§ **TEXTO EXTRAÍDO**
Gratias maximas tibi ago, amice.  Yo pensé que era colombiano.  A ver si no los confirma don @Tamu000.


zema said:


> Coincido en que es común en registro coloquial ya hace bastante tiempo.
> No me consta, pero siempre supuse que ese "alto" es derivación o deformación de "harto",  frecuente en varios países. En especial -aunque creo que en Argentina su empleo es más acotado- me viene a la memoria el uso de "harto" que hacían amigos chilenos, por ejemplo.


Gracias, también a vos, @zema. Para quienes deseen saber más acerca del uso de «harto» en Chile, recomiendo la consulta de este hilo: harto (uso adverbial).


----------



## lagartija68

swift said:


> Yo pensé que era colombiano.


EStaba respondiendo si en algún otro lado podría usarse "alto" de la misma manera que este uso reciente en Argentina. Respondía que tal vez Uruguay.





zema said:


> No me consta, pero siempre supuse que ese "alto" es derivación o deformación de "harto", frecuente en varios países.


Dudo mucho que tenga que ver con harto, "alto" como señala calambur tiene latente este significado de bueno o prestigioso, lo mismo que sus comparativo y superlativo: superior y supremo, y también sumo.


----------



## gvergara

Hola:

Acá en Chile se le da poco a uso a alto/a con el significado que propone swift. Lo único bien familiar es vehículos de alta gama (la mejor, la más cara), o los altos mandos de carabineros u otras ramas de la fuerzas armadas, pero en este último es prácticamente un uso lógico, considerando que son instituciones fuertemente jerarquizadas y con estructuras piramidales.


----------



## franzjekill

swift said:


> «alto» posee valor ponderativo en sintagmas tales como _alto coche_, _alta compañía_, _alto comentario_, _altos personajes_, _alto periodista_,





swift said:


> Me pregunto si se lo usa de este modo en otras partes del Cono Sur.


Todos esos ejemplos me sorprenden. Los dos únicos que me vienen a la mente que no harían que se me moviera un solo músculo de la cara son "alto ejecutivo" y una fórmula periodística cuando no se quiere o puede indicar la fuente de la información (o el periodista se la inventó): ""según una alta fuente de...". Ni idea del porqué estas dos sí son comunes y las otra no.


----------



## Calambur

franzjekill said:


> "alto ejecutivo"


 Eso también. Lo había olvidado.

§ **COMPLETA LO SIGUIENTE**
1. ¿Puedes reescribir el tramo del hilo sobre «alto» que va desde "Dudo mucho que" hasta "y también sumo.", cambiando "prestigioso" por "distinguido"?
2. ¿Cómo resumirías en dos oraciones el hilo sobre «alto»?
3. En el hilo sobre «alto», ¿qué sintagmas aparecen en la cita de swift que comienza con "«alto» posee valor ponderativo"?
Las líneas no tienen ningún papel en esto.

§ **LÍNEAS DE DATOS**
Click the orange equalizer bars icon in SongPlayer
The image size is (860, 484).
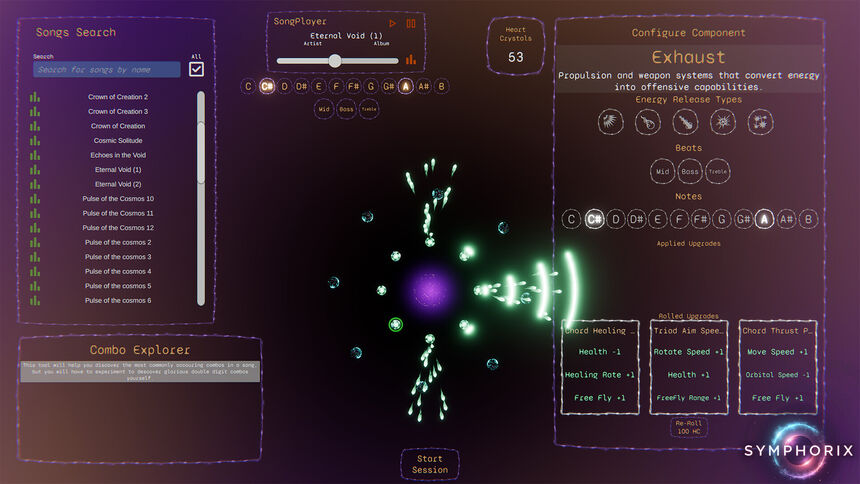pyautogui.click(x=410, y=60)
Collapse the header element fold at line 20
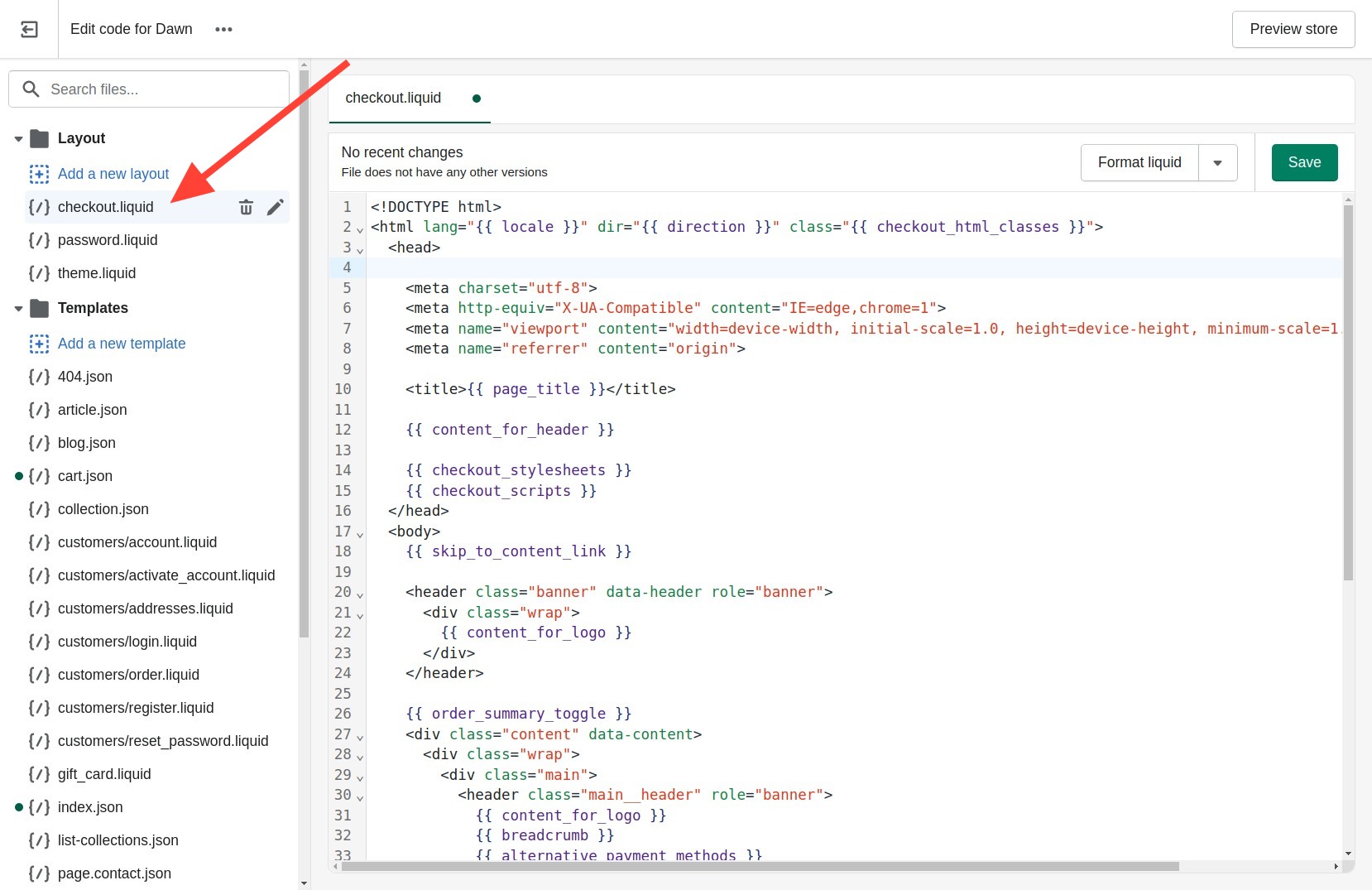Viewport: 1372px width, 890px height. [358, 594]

§ **RESPUESTAS**
1.
Dudo mucho que tenga que ver con harto, "alto" como señala calambur tiene latente este significado de bueno o distinguido, lo mismo que sus comparativo y superlativo: superior y supremo, y también sumo.

2. Se discute si el uso de «alto» con el sentido reciente que tiene en Argentina se da en otros lugares: un participante supone que deriva de «harto», y otro lo duda y lo relaciona con el significado de bueno o prestigioso. Desde Chile se dice que ese uso es poco frecuente, salvo en «alta gama» y «altos mandos», y otro participante solo reconoce como comunes «alto ejecutivo» y «según una alta fuente de...».

3. alto coche, alta compañía, alto comentario, altos personajes, alto periodista